# DATASET ENTRIES
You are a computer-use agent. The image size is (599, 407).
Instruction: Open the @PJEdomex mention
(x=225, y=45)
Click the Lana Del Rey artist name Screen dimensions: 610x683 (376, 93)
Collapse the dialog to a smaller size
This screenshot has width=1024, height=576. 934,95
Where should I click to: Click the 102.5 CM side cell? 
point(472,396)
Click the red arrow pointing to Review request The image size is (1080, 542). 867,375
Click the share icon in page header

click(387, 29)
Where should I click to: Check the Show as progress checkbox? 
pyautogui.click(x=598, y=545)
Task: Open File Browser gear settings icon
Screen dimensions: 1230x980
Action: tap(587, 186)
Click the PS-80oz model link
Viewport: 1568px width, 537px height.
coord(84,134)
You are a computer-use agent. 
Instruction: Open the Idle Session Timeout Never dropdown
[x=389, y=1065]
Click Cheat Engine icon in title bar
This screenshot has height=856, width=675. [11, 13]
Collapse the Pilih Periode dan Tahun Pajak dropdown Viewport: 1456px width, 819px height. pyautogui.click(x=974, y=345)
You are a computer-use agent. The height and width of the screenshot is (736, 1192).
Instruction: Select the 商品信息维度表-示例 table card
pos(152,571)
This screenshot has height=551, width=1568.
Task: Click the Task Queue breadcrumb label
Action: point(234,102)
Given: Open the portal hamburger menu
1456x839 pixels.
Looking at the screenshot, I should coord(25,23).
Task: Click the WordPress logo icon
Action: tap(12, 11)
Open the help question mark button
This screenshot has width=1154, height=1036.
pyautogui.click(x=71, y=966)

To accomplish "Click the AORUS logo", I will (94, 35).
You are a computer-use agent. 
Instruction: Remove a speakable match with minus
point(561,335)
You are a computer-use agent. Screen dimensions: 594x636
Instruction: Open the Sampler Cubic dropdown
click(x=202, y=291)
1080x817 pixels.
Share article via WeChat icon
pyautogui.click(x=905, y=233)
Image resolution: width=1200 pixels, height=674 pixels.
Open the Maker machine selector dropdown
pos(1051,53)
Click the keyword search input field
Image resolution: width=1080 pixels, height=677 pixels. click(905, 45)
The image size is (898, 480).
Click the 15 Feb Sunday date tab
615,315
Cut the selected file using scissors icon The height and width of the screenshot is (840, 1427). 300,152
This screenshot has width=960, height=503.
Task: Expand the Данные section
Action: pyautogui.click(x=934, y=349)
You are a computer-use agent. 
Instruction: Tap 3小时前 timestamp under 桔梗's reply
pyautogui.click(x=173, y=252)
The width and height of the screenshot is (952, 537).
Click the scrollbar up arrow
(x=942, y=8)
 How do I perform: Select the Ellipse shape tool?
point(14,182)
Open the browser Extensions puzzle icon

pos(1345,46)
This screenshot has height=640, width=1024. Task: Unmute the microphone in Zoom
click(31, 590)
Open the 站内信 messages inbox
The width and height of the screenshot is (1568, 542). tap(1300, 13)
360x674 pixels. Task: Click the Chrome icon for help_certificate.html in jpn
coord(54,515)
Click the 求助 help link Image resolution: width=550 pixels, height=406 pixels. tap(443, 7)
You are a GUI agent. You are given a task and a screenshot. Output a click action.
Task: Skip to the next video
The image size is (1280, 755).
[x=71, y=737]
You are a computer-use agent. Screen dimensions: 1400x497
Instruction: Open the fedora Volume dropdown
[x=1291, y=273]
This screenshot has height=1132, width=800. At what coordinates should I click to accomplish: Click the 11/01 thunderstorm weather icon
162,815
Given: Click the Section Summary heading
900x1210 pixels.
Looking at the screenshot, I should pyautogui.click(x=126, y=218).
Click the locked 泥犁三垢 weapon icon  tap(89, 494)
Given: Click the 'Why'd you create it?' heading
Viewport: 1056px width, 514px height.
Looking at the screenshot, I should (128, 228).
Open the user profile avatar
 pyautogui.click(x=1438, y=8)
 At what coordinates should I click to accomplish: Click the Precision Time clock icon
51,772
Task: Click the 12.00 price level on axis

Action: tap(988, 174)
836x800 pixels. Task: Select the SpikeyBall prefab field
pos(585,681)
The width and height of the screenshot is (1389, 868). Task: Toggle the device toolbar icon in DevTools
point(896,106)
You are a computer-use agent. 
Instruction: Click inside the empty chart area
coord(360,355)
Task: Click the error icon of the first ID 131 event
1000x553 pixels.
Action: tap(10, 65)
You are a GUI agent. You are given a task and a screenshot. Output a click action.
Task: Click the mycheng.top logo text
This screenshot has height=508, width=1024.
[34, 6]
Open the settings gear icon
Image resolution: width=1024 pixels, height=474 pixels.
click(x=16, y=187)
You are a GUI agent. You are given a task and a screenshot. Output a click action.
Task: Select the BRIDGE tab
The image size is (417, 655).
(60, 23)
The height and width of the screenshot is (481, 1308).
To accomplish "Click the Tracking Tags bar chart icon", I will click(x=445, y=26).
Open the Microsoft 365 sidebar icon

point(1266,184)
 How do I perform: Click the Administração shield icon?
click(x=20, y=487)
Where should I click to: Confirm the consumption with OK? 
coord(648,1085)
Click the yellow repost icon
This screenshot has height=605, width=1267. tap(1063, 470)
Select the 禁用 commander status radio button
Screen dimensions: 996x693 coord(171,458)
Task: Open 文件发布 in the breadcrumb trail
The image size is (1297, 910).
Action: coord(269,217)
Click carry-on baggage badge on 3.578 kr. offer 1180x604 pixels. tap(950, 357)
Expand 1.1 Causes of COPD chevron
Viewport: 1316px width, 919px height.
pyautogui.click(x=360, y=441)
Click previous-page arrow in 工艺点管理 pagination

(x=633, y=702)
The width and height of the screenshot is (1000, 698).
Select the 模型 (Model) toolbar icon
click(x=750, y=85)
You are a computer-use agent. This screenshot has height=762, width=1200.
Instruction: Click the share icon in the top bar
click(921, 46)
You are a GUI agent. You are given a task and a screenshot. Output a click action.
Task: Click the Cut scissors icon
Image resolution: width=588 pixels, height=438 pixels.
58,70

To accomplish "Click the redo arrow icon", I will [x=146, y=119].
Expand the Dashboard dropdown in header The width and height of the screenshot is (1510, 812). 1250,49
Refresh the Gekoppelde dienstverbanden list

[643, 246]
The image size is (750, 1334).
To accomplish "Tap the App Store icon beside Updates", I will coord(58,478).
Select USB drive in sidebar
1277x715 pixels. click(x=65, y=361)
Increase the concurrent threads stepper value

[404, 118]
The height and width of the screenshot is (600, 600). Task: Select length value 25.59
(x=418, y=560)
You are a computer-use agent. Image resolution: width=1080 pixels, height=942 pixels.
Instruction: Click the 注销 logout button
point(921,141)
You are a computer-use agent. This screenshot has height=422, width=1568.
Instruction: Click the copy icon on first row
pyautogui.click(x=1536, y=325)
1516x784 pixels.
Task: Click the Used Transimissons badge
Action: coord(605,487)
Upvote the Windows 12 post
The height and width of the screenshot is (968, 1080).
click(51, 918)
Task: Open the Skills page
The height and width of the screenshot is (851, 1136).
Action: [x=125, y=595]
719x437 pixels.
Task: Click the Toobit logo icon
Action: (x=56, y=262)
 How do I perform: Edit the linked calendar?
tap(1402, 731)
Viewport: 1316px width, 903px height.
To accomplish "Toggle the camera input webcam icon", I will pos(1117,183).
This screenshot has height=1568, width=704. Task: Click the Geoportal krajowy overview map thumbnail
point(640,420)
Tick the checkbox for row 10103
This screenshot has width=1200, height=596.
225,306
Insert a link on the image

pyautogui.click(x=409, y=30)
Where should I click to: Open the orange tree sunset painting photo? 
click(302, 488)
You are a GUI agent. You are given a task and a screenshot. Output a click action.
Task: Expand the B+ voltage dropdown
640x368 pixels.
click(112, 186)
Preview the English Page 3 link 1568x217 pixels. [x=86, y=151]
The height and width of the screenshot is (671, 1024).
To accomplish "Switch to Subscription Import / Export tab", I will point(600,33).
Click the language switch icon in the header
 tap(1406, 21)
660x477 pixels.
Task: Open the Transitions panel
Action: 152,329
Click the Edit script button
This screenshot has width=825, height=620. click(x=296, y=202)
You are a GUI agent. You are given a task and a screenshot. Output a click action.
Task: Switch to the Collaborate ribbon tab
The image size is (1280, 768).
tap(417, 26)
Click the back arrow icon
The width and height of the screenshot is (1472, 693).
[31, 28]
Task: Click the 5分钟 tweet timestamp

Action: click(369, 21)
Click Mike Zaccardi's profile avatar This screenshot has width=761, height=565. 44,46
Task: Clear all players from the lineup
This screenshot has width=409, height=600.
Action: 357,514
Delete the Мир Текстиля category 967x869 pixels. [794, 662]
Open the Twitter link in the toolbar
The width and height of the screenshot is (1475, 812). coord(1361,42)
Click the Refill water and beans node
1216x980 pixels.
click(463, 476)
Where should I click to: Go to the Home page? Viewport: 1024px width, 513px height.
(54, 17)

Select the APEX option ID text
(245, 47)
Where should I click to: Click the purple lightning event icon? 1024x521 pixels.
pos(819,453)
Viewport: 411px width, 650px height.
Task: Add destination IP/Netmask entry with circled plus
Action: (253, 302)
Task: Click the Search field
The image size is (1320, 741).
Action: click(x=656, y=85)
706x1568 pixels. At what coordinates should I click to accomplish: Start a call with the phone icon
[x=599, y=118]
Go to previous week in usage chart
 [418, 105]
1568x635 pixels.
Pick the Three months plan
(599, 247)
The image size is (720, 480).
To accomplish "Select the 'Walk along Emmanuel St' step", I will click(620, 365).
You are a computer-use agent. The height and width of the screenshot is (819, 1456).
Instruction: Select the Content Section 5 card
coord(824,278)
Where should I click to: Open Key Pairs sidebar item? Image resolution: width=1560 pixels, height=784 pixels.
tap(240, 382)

# TASK DESCRIPTION
Reproduce without any change every line from the first one above down to and including the line that contains "This screenshot has height=856, width=675.".

# RESULT OF THE TASK
You are a computer-use agent. The image size is (599, 407).
Instruction: Open the @PJEdomex mention
(x=225, y=45)
Click the Lana Del Rey artist name Screen dimensions: 610x683 (376, 93)
Collapse the dialog to a smaller size
This screenshot has width=1024, height=576. 934,95
Where should I click to: Click the 102.5 CM side cell? 
point(472,396)
Click the red arrow pointing to Review request The image size is (1080, 542). 867,375
Click the share icon in page header

click(387, 29)
Where should I click to: Check the Show as progress checkbox? 
pyautogui.click(x=598, y=545)
Task: Open File Browser gear settings icon
Screen dimensions: 1230x980
Action: tap(587, 186)
Click the PS-80oz model link
Viewport: 1568px width, 537px height.
coord(84,134)
You are a computer-use agent. 
Instruction: Open the Idle Session Timeout Never dropdown
[x=389, y=1065]
Click Cheat Engine icon in title bar
This screenshot has height=856, width=675. [11, 13]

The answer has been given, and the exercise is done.